Written by: Lenorae Atter, Attorney at Law
In a Florida divorce, there are often concerns posed by potential divorcees about legal fees. Hiring an attorney can be beneficial to the preservation of your rights as they relate to alimony, child support, child custody (time-sharing issues), division of property and the like. However, attorney fees are also an expense that can sometimes be afforded by one party more than the other. The question then arises as to, “How can I hire a divorce lawyer if my spouse is the one working?” There are multiple answers to this question, which can be answered by your Jacksonville divorce lawyer, but a common answer is that the spouse making the majority of the money may be responsible for the other party’s attorney fees so that the discrepancy in income does not lead to unfair advantage in the courtroom.
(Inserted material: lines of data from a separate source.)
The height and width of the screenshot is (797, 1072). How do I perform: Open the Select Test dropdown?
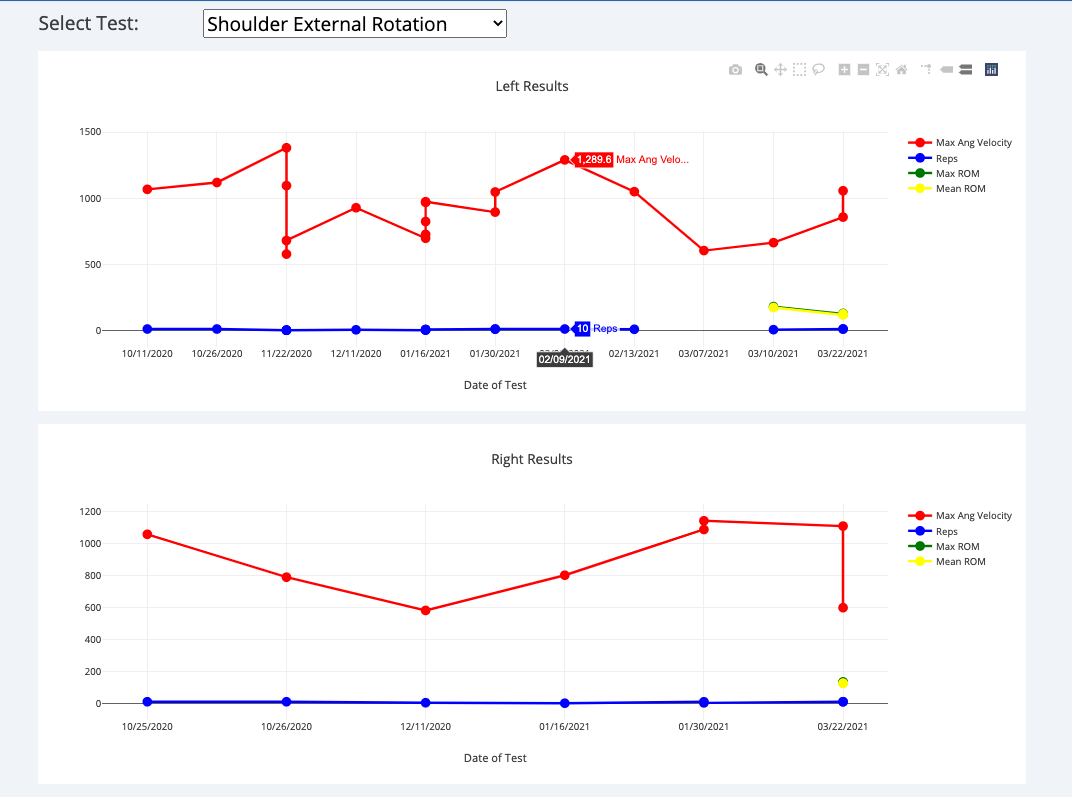point(354,25)
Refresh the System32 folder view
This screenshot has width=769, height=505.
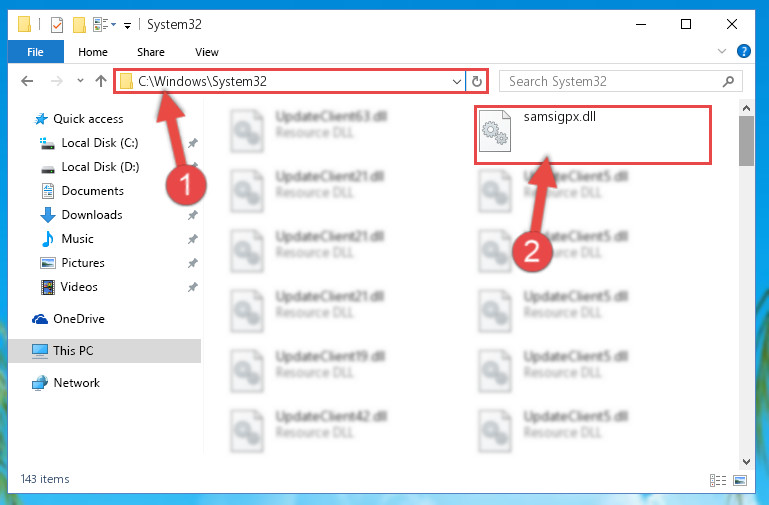click(x=476, y=81)
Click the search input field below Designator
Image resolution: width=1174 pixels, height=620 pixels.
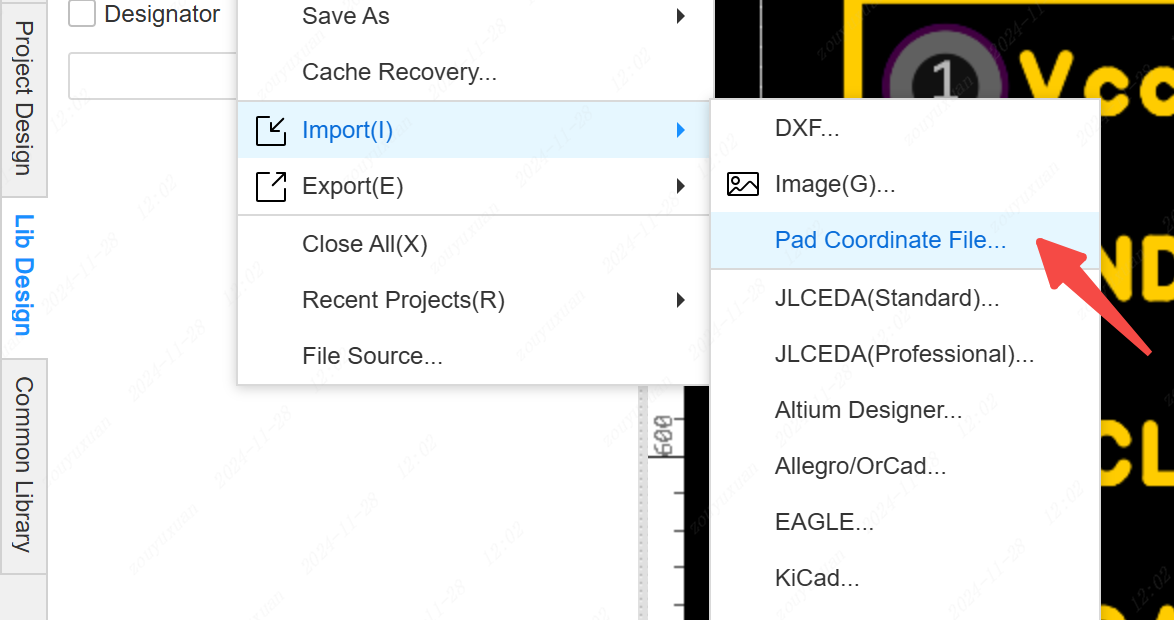click(x=152, y=76)
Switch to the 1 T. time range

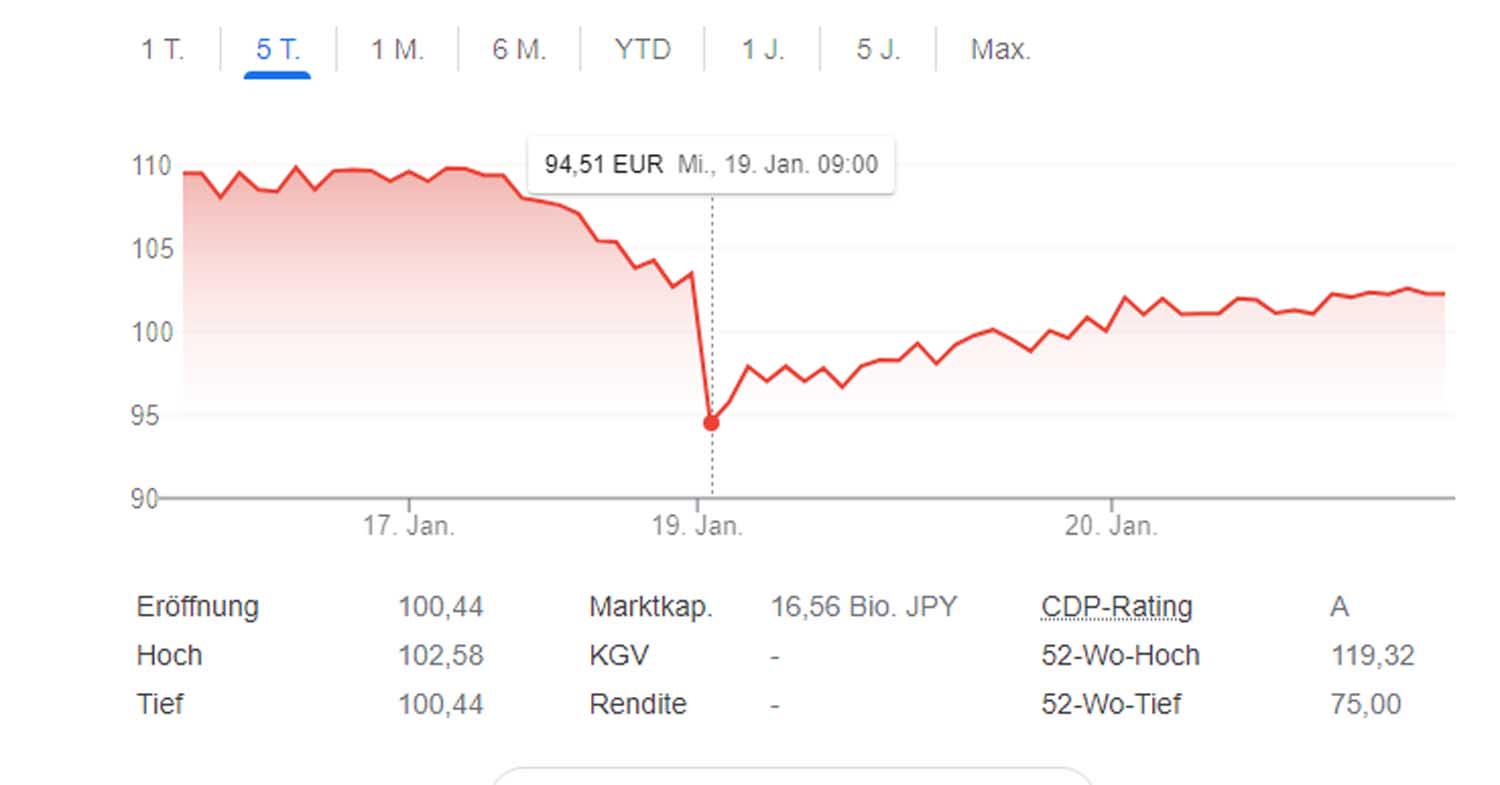click(163, 49)
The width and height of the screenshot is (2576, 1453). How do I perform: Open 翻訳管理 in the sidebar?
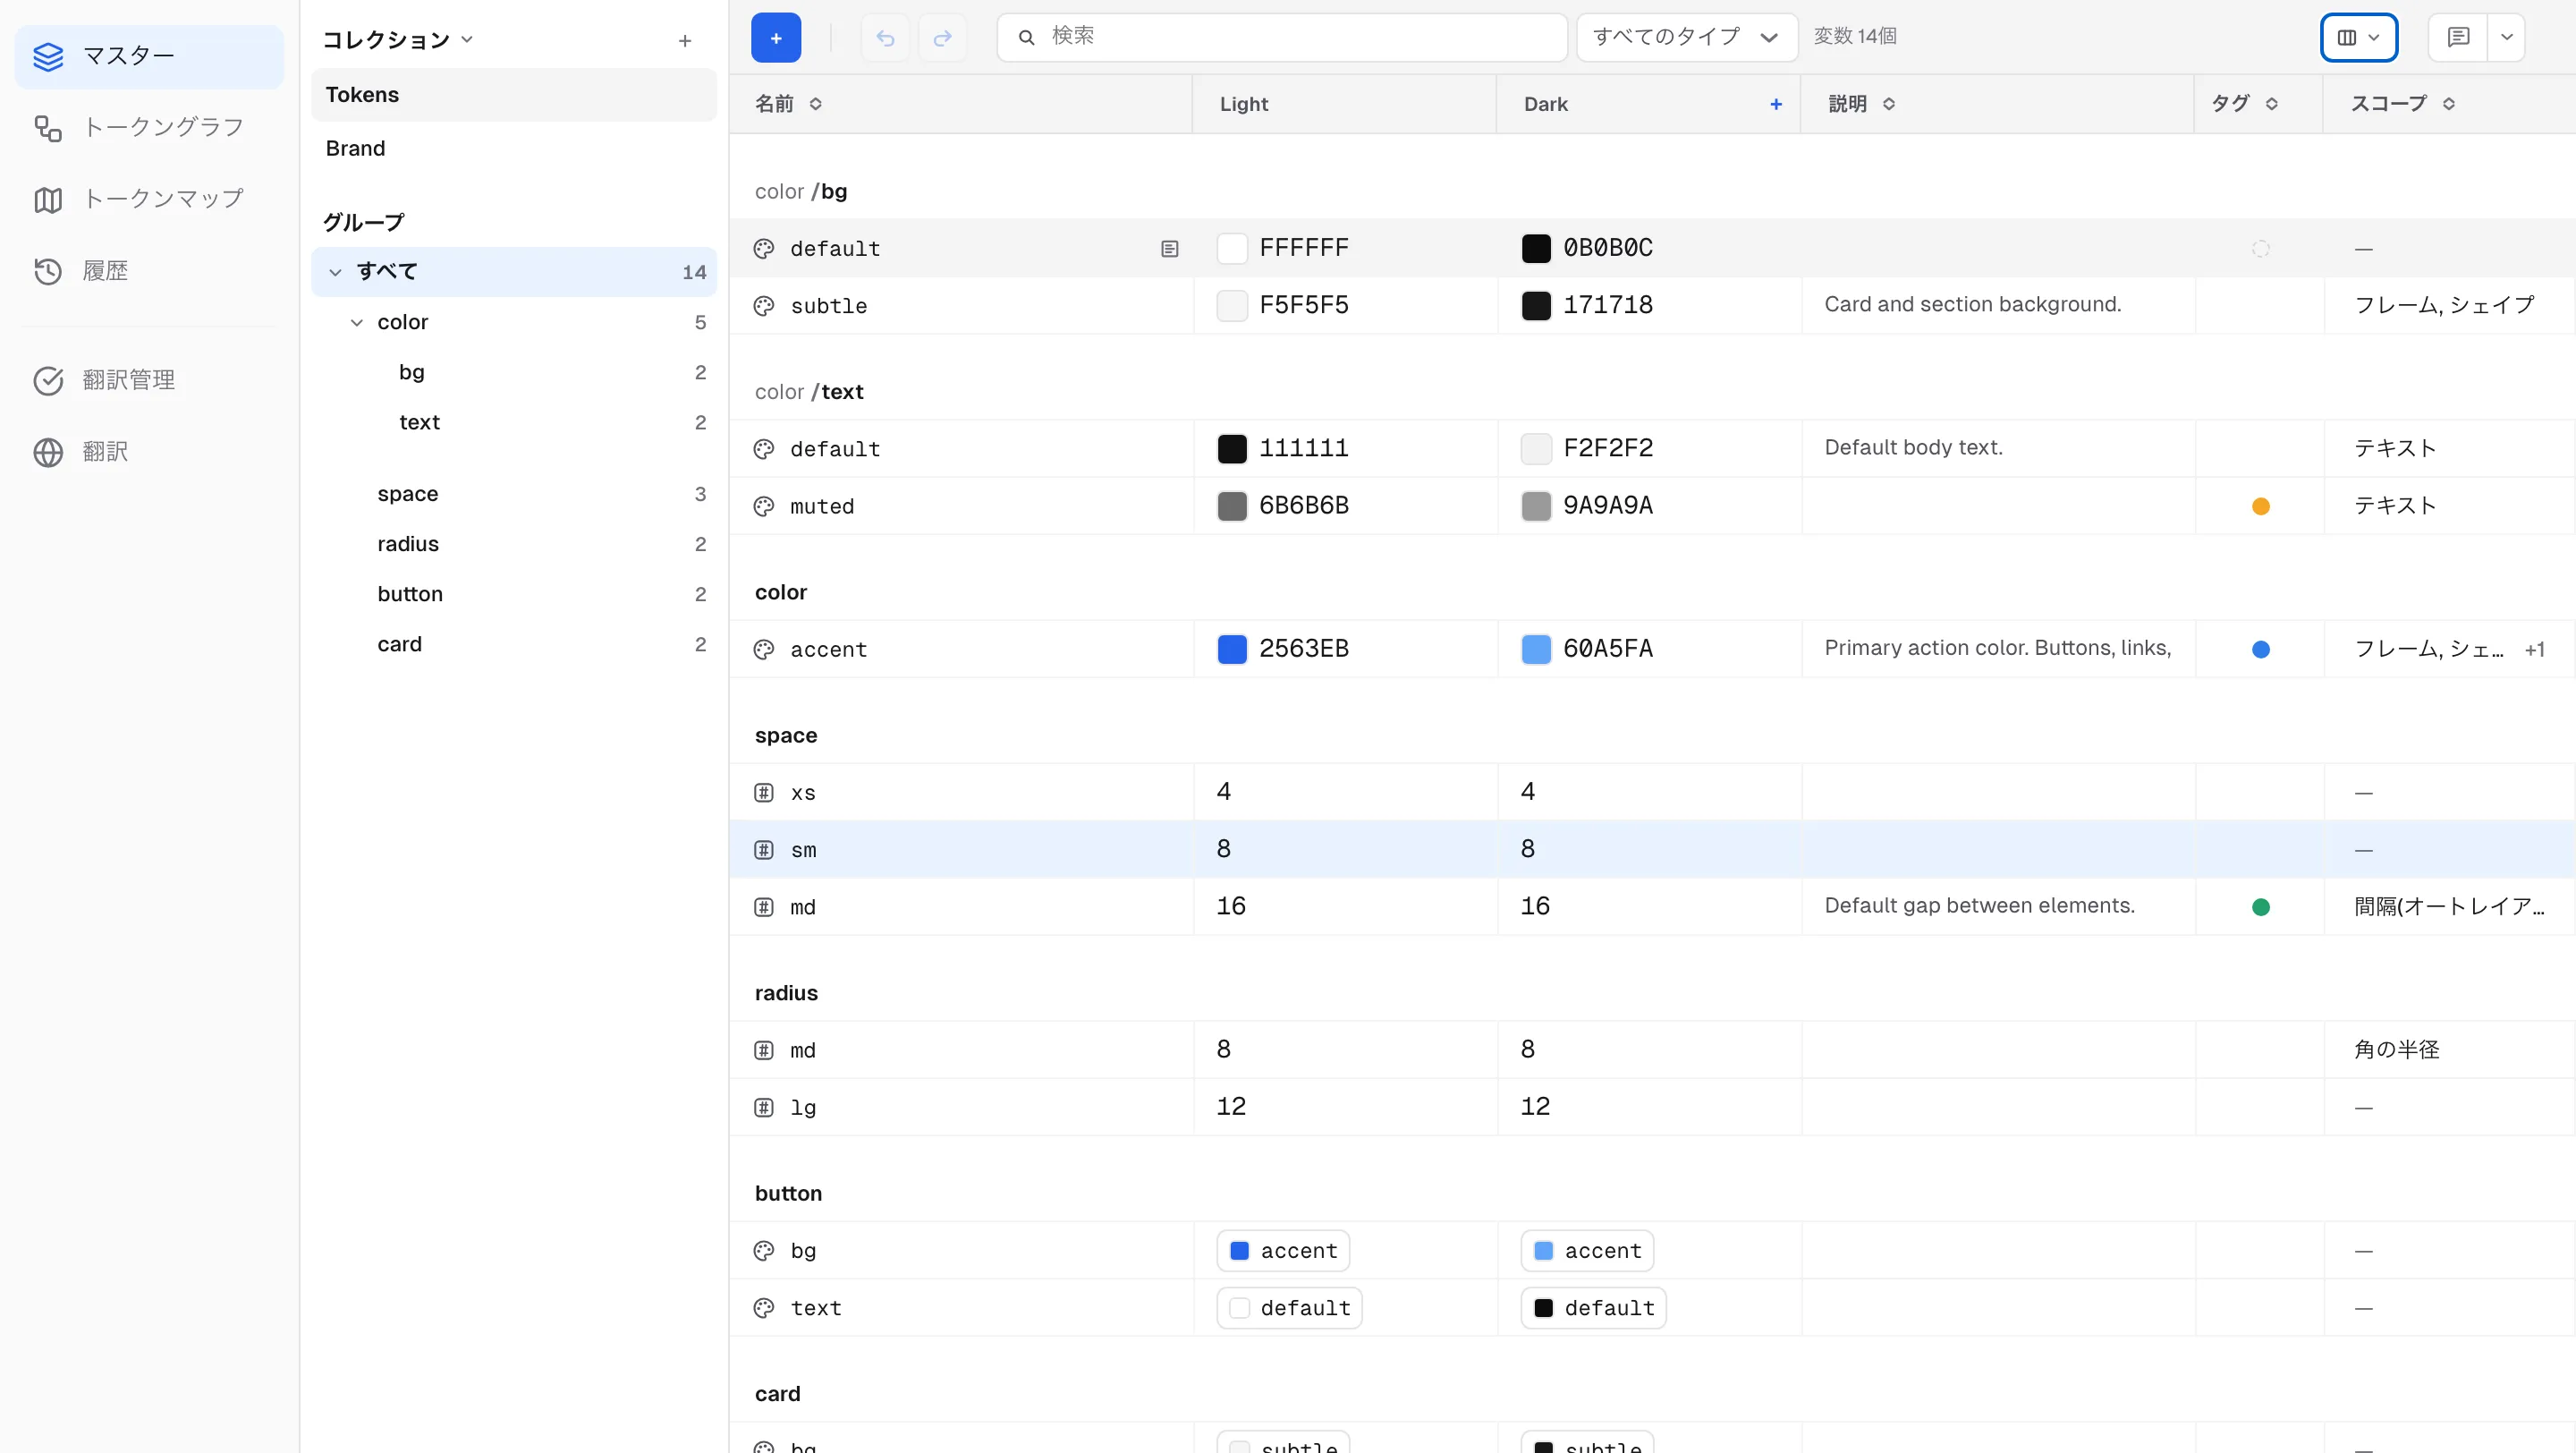(148, 380)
However, disparity in incomes is not the only way that attorney fees and costs related to your divorce may be paid by the other party. Typically, when you first hire an attorney you are quoted a retainer based on the issues surrounding your case, the experience of the attorney, and the hourly rate charged by the attorney. However, if the other party forces excessive litigation against the other party, then there is the possibility of being awarded attorney fees for the unnecessary litigation actions of that party. For example, if you hire an attorney to represent you in a divorce with no children, no marital home, some assets (vehicles, furniture, etc.), and some debt (one or two credit cards), then the divorce should not be overly complicated because there is not a lot to fight over in the world of equitable distribution. However, if your spouse tries to argue over everything, a fork, a spoon, a knife and a light bulb and in the process creates additional and excessive legal fees. The courts have held that the party responsible for creating, “vexatious and frivolous litigation,” can be held responsible for the fees incurred as a result, Taylor v. Taylor, 734 So.2d 473 (Fla. 4th DCA 1999).
Also, in Rosen v. Rosen, 696 So. 2d 697, 700-01 (Fla. 1997), the Florida Supreme Court addressed the issue of attorney fees which, “has been interpreted as authorizing an award of attorney’s fees against a spouse for ‘over litigation.” The idea is that if a spouse is pursuing topics or arguments in the litigation which have no true basis have no prospect of winning, then that spouse can be held liable for the attorney’s fees associated with pursuing the action. For example, if the spouse is trying to get an award of the other spouse’s future inheritance, then there is no chance that the litigation will be prosperous for that spouse and the fees associated with pursuing the losing action can be held against the pursuing spouse.
The concept behind these court rulings regarding attorney’s fees and costs is to reduce the amount of unnecessary litigation in a divorce. The courts would rather the parties focus on the issues that are at hand via Florida statute versus trying to solve their own personal issues within the litigation and ultimately pushing one or both spouses into further debt.